Retired and elderly people frequently come to his office and ask why they can’t sleep more than eight hours, he said.
Among the things he tells them is to avoid “reducing time in bed” by going to sleep late or getting up early “so that you can get enough hours of sleep,” he said.
On the other hand, spending a lot of time in bed with lights, televisions and other electronic devices on is also not conducive to rest, he said.
“Engaging in behavior like that can actually promote insomnia, so I always tell people, ‘you don’t want to spend excessive amounts of time in bed or go to bed when you’re not sleepy because that creates a vicious cycle for insomnia’,” he said.
“The other thing that we always tell people is that as a society as we’ve been gaining weight and we’re an aging society, that also brings about increased risk for other sleep disorders like sleep breathing disorders like sleep apnea, restless legs, and insomnia,” Mokhlesi said.
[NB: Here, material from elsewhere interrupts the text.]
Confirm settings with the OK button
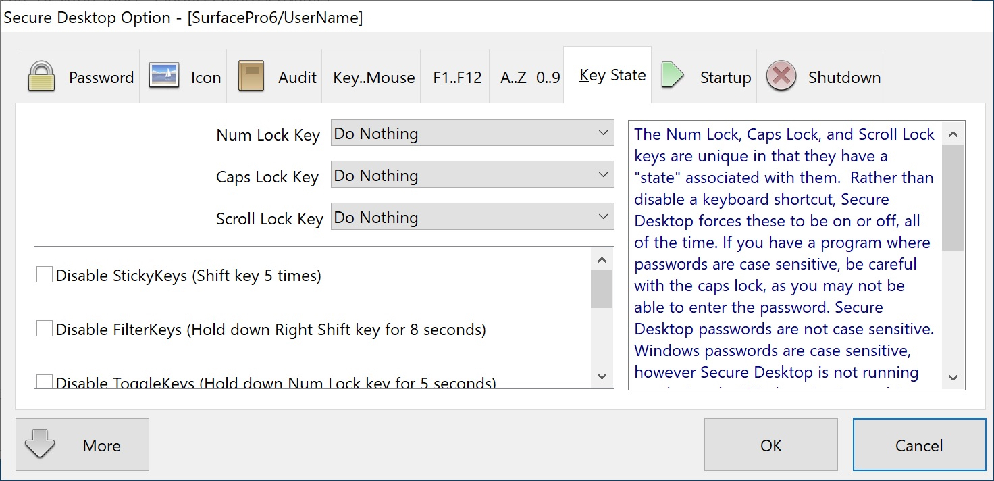This screenshot has width=994, height=481. coord(770,445)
He added that those are things that people typically don’t pay attention to and they don’t even discuss it with their physicians.
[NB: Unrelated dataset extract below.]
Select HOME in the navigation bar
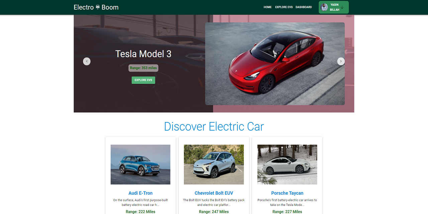This screenshot has width=428, height=214. (x=268, y=7)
“There might be a lot of opportunity there for physicians to help their patients to improve their sleep,” he said.
The U.S. National Institutes of Health offers a guide to healthy sleep here: 1.usa.gov/1cnucMC.
SOURCE: Arthritis and Rheumatology, online February 13, 2014.
Predictors of new onset widespread pain in older adults Results from the prospective population-based NorStOP study
In older adults widespread pain (WP) is common although its aetiology is unclear. This study sought to identify factors associated with an increased risk of developing WP in adults aged 50 years and over.
A population based prospective study was conducted. A baseline questionnaire collected data on pain, psychological status, lifestyle and health behaviours, socio-demographic and clinical factors. Participants free of WP (American College of Rheumatology Criteria) were followed up 3 years later and those with new WP identified. Logistic regression tested the relationship between baseline factors and new onset WP. Multiple imputation tested sensitivity of the results to missing data.
4326 persons (1562 reporting no pain at baseline, 2764 reporting some pain) participated at follow up. Of those, 800 (18.5%) reported new WP (no pain at baseline n=121 (7.7%); some pain n=679 (24.6%)). The majority of the study factors were associated with new onset WP. However few of those persisted in multivariate analysis: age (OR=0.97 (95% CI (0.96-0.99)), baseline pain status (1.1 (1.08-1.2)), anxiety (1.5 (1.01-2.1)), physical health-related quality of life (1.3 (1.1-1.5)), cognitive complaint (1.3 (1.04-1.6)) and non-restorative sleep (1.9 (1.2-2.8)). These associations persisted after adjustment for osteoarthritis, which led to a modest increase in model fit (0.738 cf 0.731). The results were not sensitive to missing data.
Of the factors measured in this study, non-restorative sleep was the strongest independent predictor of new onset WP. © 2013 American College of Rheumatology.